▶ **Work instruction**
Scan the data below. Pull out each line where "computer" occurs.

─── Records shown

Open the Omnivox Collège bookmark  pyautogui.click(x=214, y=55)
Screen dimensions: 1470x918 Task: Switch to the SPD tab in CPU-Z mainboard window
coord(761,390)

──────
─── Records shown

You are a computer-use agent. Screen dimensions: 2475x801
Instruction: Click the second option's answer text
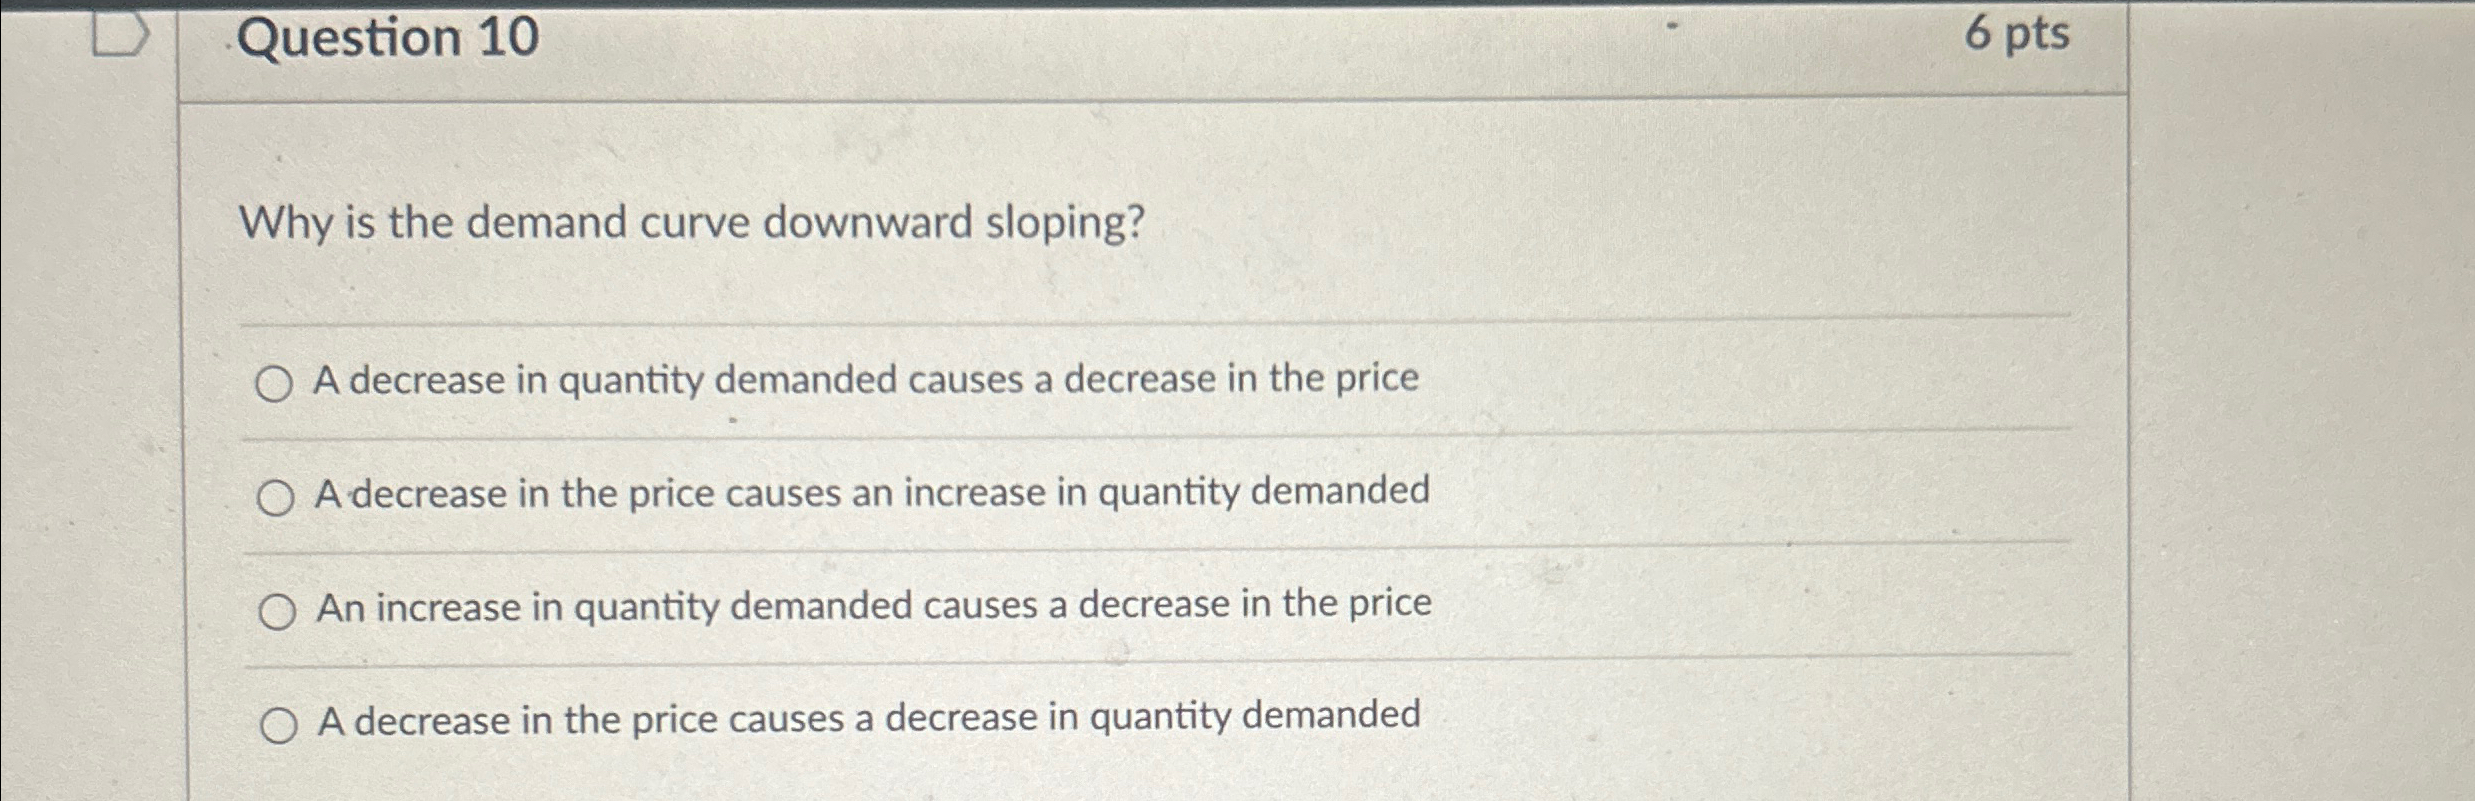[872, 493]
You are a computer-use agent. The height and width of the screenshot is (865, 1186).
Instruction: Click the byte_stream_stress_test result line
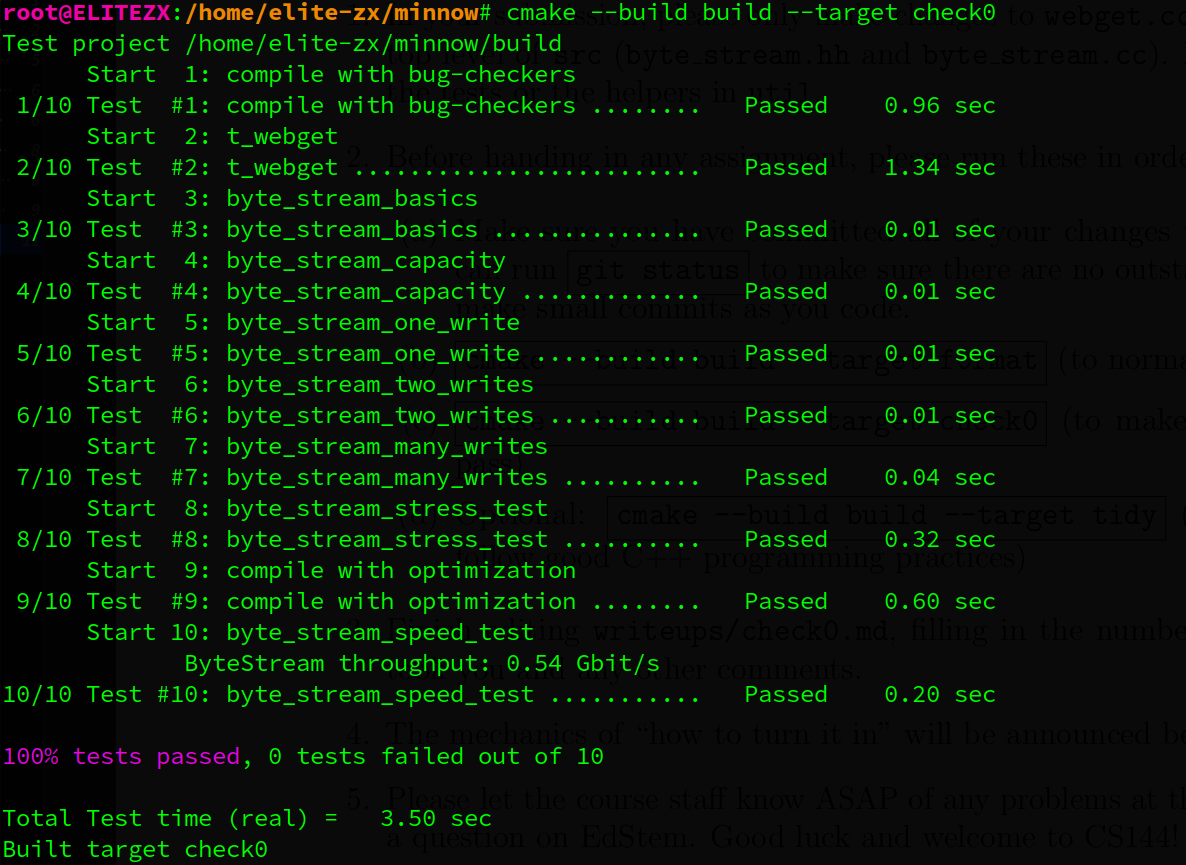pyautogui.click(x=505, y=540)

──────
─── Records shown

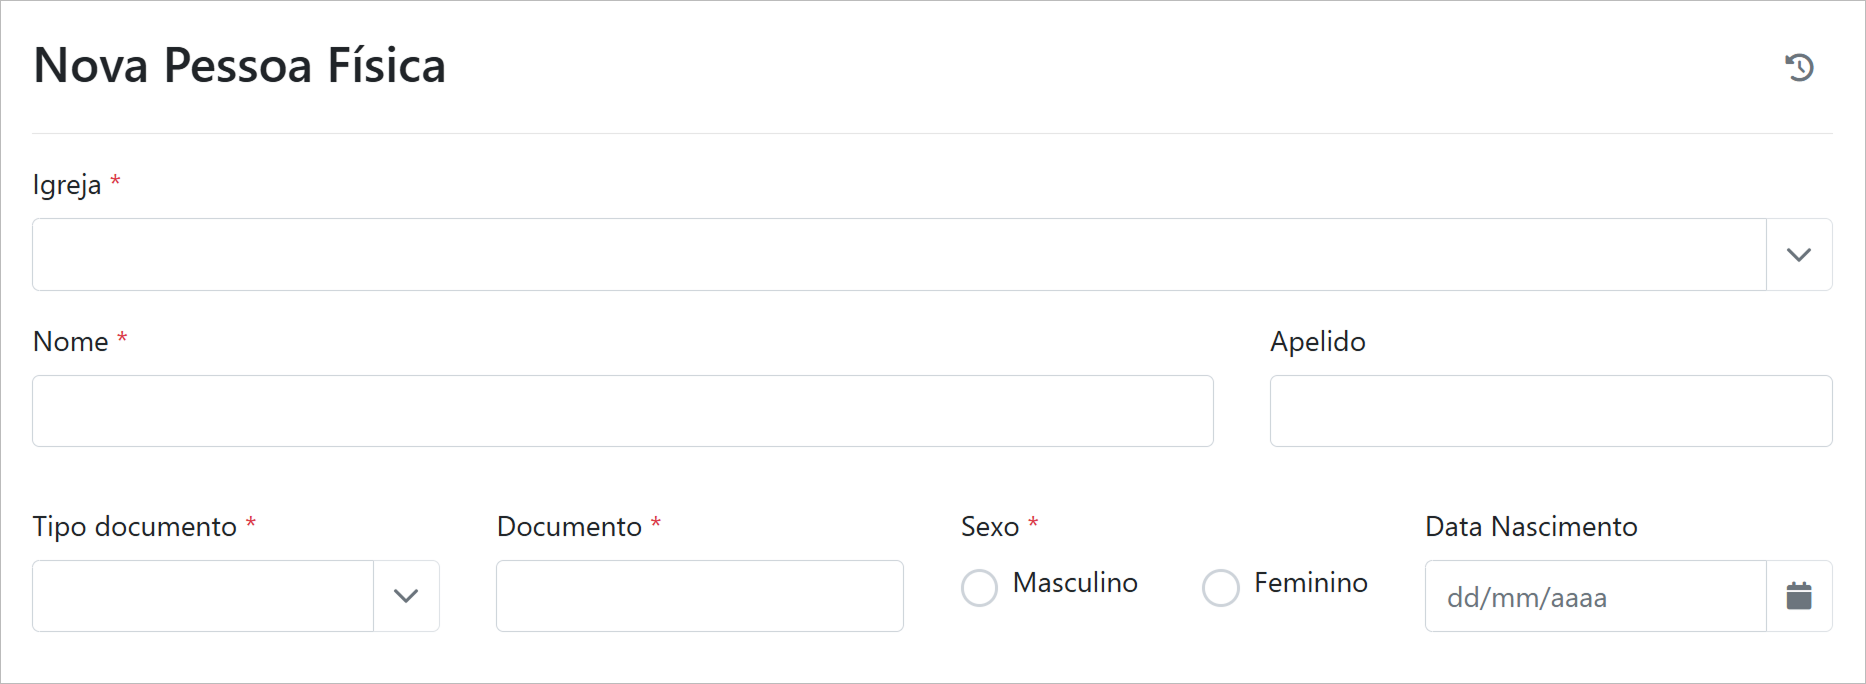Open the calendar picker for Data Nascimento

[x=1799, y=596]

──────

▶ **Answer section**
You are a computer-use agent. Screen dimensions: 2475x801
You are a computer-use agent. The height and width of the screenshot is (865, 1186).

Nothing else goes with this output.